Thursday, May 29, 2008

Weapon-related violence in schools

According to a resent research, every week, up to 8,000 teachers will deal with a pupil carrying an offensive weapon to school in the US, such as a knife or a gun. Teachers are facing worrying levels of violence, poor behaviour and disruption in schools. The study also shown that 1 in 10 teachers reported being pushed or manhandled by pupils.
The study by Dr. Sean Neil, of Warrick University's Institute of Education, revealed that serious incidents are increasingly taking place in schools serving disadvantaged areas. According to Steve Simott, General Secretary of The National Union of Teachers, which comisssioned the research , carrying weapons to school doesn't make students safer but more vulnerable and he remarked that they need to get that message across. Teachers are encountering the problem, especially in some of the toughtest schools in the toughtest areas, particularly among boys from socially deprived backgrounds. Boys from disadvataged areas are more likely to have low aspirations, be worse behaved, commit offences and become gang members.

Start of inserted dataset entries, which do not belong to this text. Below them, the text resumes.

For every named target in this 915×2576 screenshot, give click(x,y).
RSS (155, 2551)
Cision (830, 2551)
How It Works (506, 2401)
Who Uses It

Teachers said in the survey that rather than takle the problem with more referral units, they would prefer actions to reduce class size, make curriculum less restrictive and get more support from parents for school discipline.
As regrading weapon-related violence in school, there's a proposal in Britain to introduce metal detectors in schools. This proposal to introduce " airport style" security in schools represents a remarkable U-turn for the government, since it was againts the move 3 years ago. However, the official line has changed as the cult of the knife has grown among british youngsters. A reserach revealed that the number of teenagers who were found carrying knives to school more than doubled from 482 in 1997 to 1,256 in 2006.
The metal detector plan will be a key element in a new government action plan against violence in schools supported by teachers.The proposal will also shift more responsibility on the parents with a plan to make them sign up to scanning and serching policies as a condition of entry when their children first apply for a school place.
In the US metal detectors have been used for the last 15 years with some succes. Some detectors were installed in response to the 1992 Columbia High School shootings, and in response to some other shootings. A study suggested that metal detectors have helped to cut the number of weapons being brought into schools by more than a half and to cut knife-related violence by about a %35.
In my opinion, to install metal detectors in schools to prevent weapon-related violence is a sensible preacaution. On the other hand, a problem with metal detectors is that this meassure tackles just weapon-related violence but it doesn't tackle violence in schools itself. Violence within students and against teachers is a problem at a general scale and metal detectors are the solution to only one of the consequences of this wave of violence in which we live today. We need to prevent that violence. And in order to do that we need to search for it real causes, rather than dealing with only one of its consequences.